As he learned more about liver transplants, Chan realized there were important biological and ethical differences from kidney transplants. “It turns out that it’s a very different problem,” he said. “Using the kidney algorithm to match liver transplants would be like driving a monorail train on two tracks.”

For both organs, the algorithm needs to consider blood type compatibility, but livers present additional matching requirements, as the size of the organ and the severity of the patient’s condition must be considered.

Although the liver has the remarkable ability to regenerate itself, larger people require donations of larger liver lobes. And while patients waiting for a kidney transplant can stay alive on dialysis, sometimes for years, patients with end-stage liver disease have no similar treatment and are likely to die within months without a transplant.

Patients waiting for a liver are ranked by their model for end-stage liver disease, or MELD, score, which estimates their short-term risk of death. The sickest patients, with the highest mortality risk, are at the top of the waiting list.

“Instead of just finding compatible swaps, we want to find swaps that prioritize the most urgent patients first in order to prevent the most deaths,” Chan said.

He designed his algorithm to incorporate liver size, medical urgency and risk to the donor in determining optimal swaps.

“My being an economist in the medical school, with access to clinicians, was a huge advantage in helping formulate the matching problem correctly,” Chan said. “The algorithm follows the institutional and ethical constraints for liver transplantation, so it is practically relevant.”

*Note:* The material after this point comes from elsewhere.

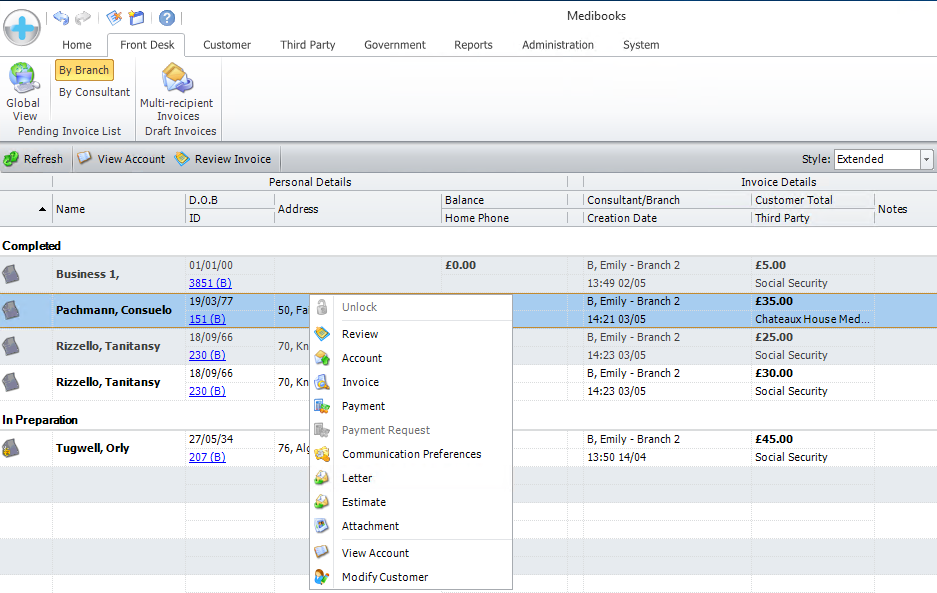Open ID link 3851 (B)

tap(210, 283)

Fulfilling a need in Pakistan

The next challenge was to put the algorithm into practice. Chan and Salman reached out to contacts in several Asian countries and eventually connected with Faisal Saud Dar, MBBS, a renowned transplant surgeon at the Pakistan Kidney and Liver Institute and co-author of the paper.

To convince the institute’s liver transplant team, they ran the algorithm on prior patients at the institute and found exchanges that would have saved many lives.

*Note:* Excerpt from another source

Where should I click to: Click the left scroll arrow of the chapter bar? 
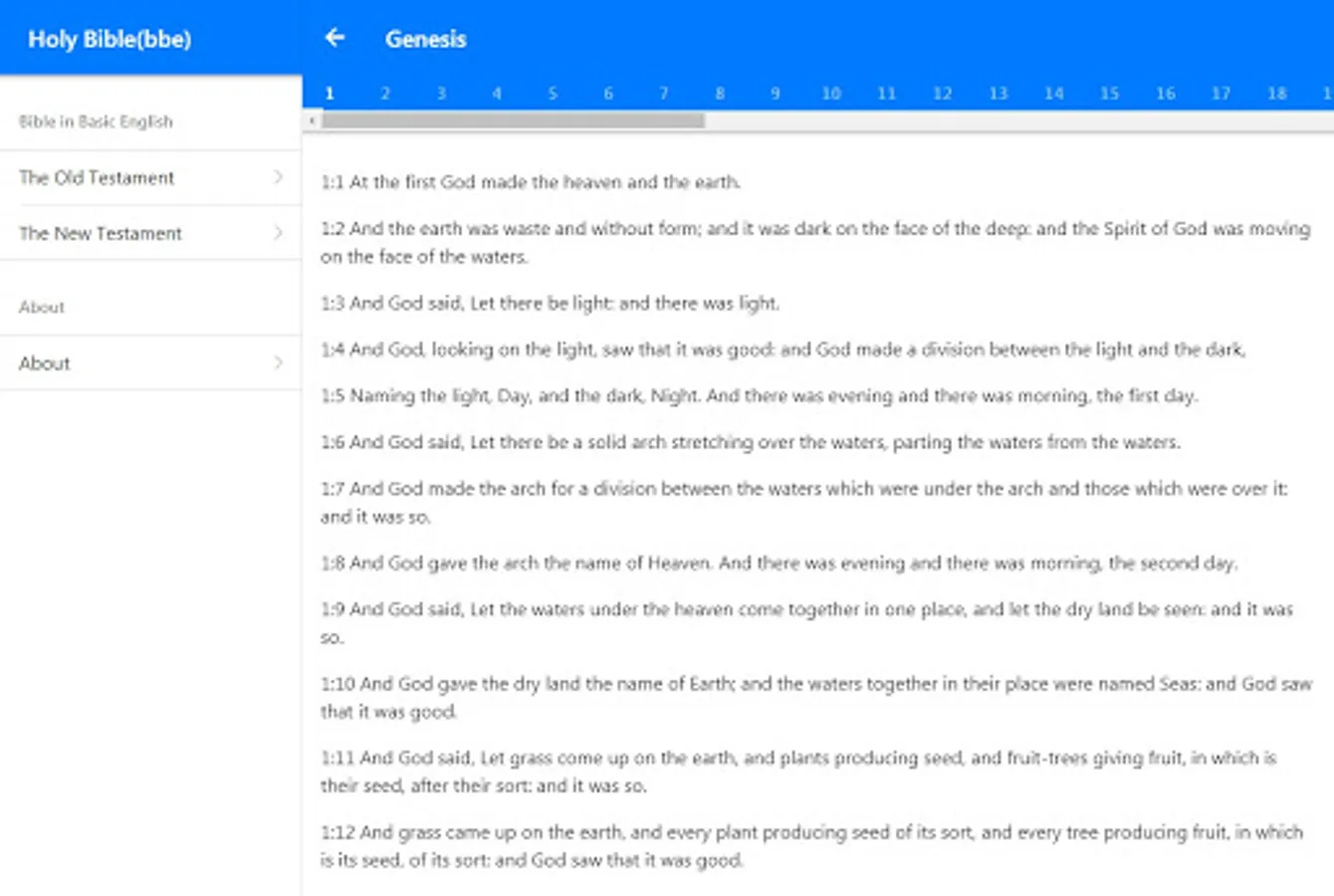click(309, 119)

“The surgery team was extremely important, not just in doing the surgeries, but in helping us revise the algorithm by telling us what kind of clinical workup they use before they do these surgeries,” Salman said.

With the transplant team on board, approval from local authorities, and consent from the patients and donors, the first algorithm-matched liver transplants went ahead. A month afterward, all patients were doing well.  

Chan hopes that the success of these transplants will encourage more hospitals to adopt the algorithm. “Liver exchange is not a weird, scary thing. It has been done and it has helped people,” he said. “If more people are willing to do this, we can increase access to liver transplantations in general.”